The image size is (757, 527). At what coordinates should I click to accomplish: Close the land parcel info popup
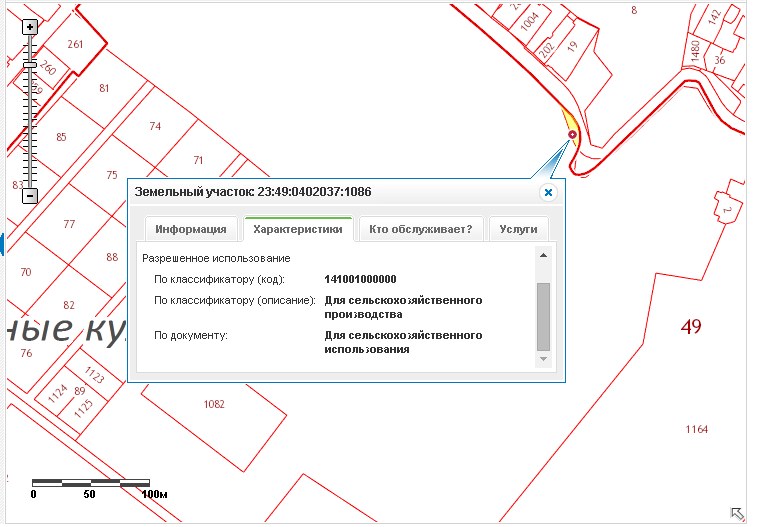click(x=548, y=192)
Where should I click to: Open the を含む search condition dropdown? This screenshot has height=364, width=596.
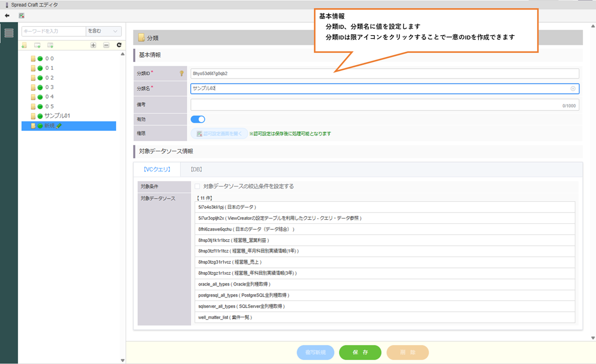click(x=103, y=31)
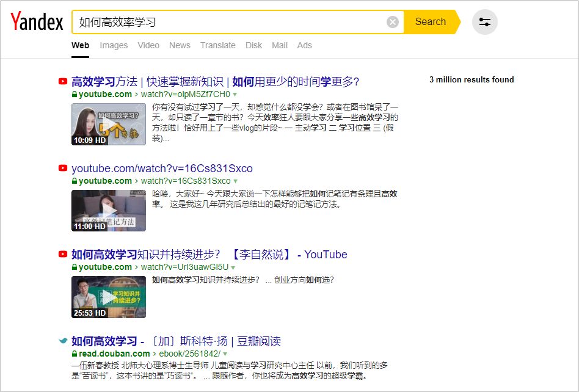Open search filter settings via the sliders icon
This screenshot has width=579, height=392.
[484, 21]
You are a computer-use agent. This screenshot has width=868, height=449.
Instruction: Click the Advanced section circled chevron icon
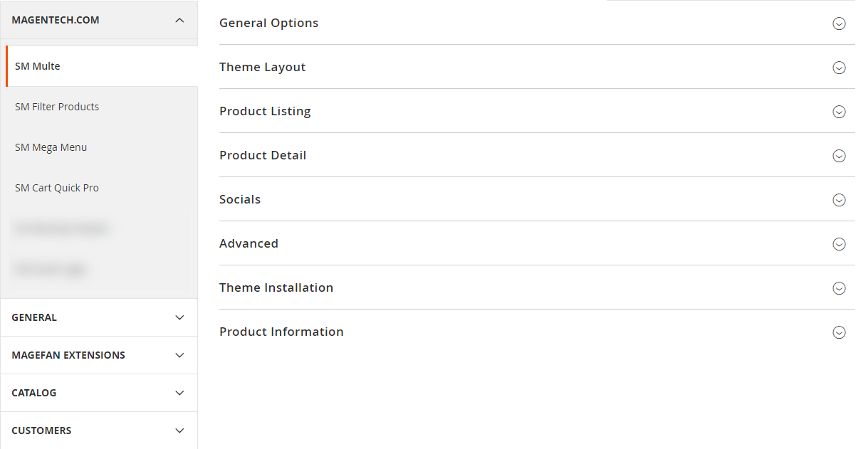click(x=839, y=244)
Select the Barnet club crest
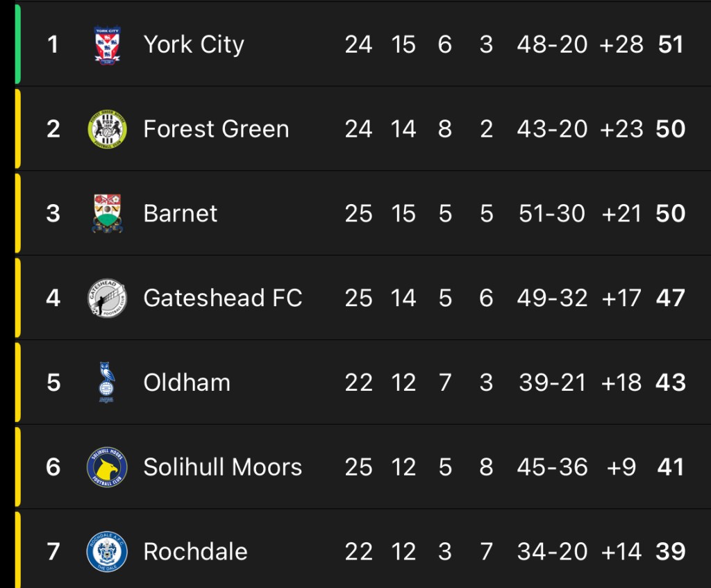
------------------------------------------------------------------------
WORK ORDER:
Please retype the whole listing above word for word and drop the pictures.

YOUR SOLUTION:
The image size is (757, 527). At what coordinates should I click to accomplish: Close the land parcel info popup
click(x=548, y=192)
Where should I click to: Open the を含む search condition dropdown? This screenshot has height=364, width=596.
click(x=103, y=31)
Open search filter settings via the sliders icon
This screenshot has width=579, height=392.
[484, 21]
You are a computer-use agent. This screenshot has width=868, height=449.
Instruction: Click the Advanced section circled chevron icon
click(x=839, y=244)
Select the Barnet club crest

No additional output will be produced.